E’ doveroso sottolineare che “contagiatonon equivale a malato od infettante e che nemmeno “positivo “ ha questa accezione e valenza.

Essere contagiato o positivo non significa essere infettante: solo se le IgM (immunoglobuline M) sono positive può esserci la possibilità di infettare, ma sempre e solo se il sistema immunitario risulta compromesso o si versa in una situazione di predisposizione. 

Quindi, va sottolineato che non tutte le persone che entrano in contatto con un soggetto le cui IgM sono positive si infettano automaticamente e poi si ammalano.
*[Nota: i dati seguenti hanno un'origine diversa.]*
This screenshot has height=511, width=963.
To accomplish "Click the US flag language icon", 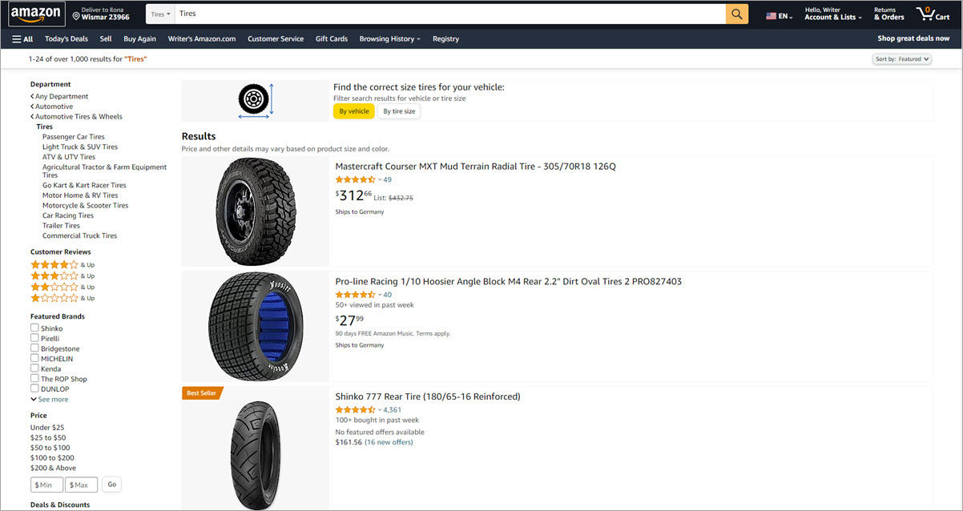I will pyautogui.click(x=771, y=14).
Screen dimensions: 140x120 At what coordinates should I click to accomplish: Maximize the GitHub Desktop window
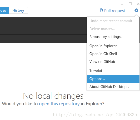tap(130, 4)
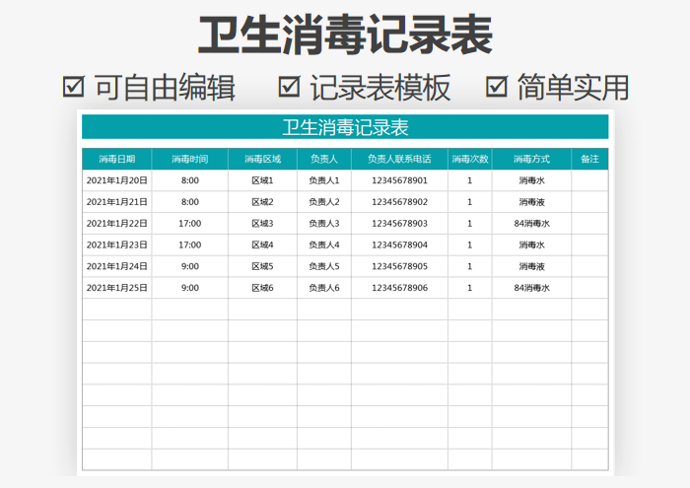This screenshot has height=488, width=690.
Task: Select the 消毒方式 column header
Action: coord(531,159)
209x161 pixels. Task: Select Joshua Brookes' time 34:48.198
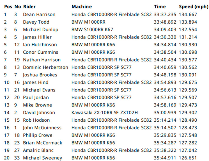(x=165, y=75)
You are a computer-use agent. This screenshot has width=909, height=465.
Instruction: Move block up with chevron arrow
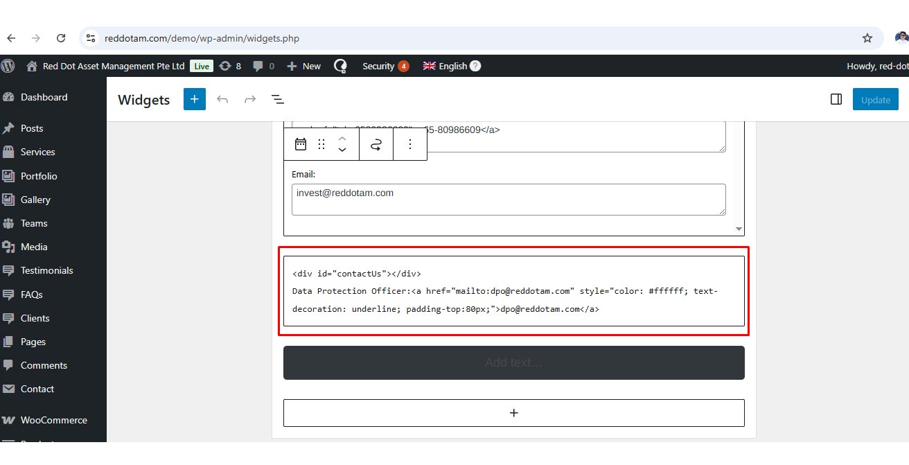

Ogni medico coscienzioso lo sa e lo può spiegare in modo comprensibile per tutti.

Pertanto, bisognerebbe utilizzare termini appropriati, aderenti alla realtà e che non enfatizzano un clima già saturo di paure funzionali a legittimare forme di controllo ed autoritarismi.

Ciò che non viene mai a sufficienza enfatizzato invece è la reale cura contro ogni contagio: la prevenzione e l’investire nella necessità dei cambiamenti degli stili di vita, essenziali ed efficaci al contenimento della diffusione di tutte le malattie e, quindi, anche dei virus.

È sempre più chiaro che i provvedimenti, tra cui anche questa ordinanza, hanno un valore politico senza alcun sostanziale fondamento né medico, né scientifico.

Su quali presupposti, dunque, si fondano considerato che è la salute delle persone il vero scopo di tutto?

Solo rispettando la libertà evolutiva di ogni essere umano e sostenendone la naturale predisposizione alla guarigione e al benessere è possibile occuparsi realmente di salute. Compito della politica è creare i presupposti e investire nelle modalità e negli strumenti affinché sia possibile realizzarlo.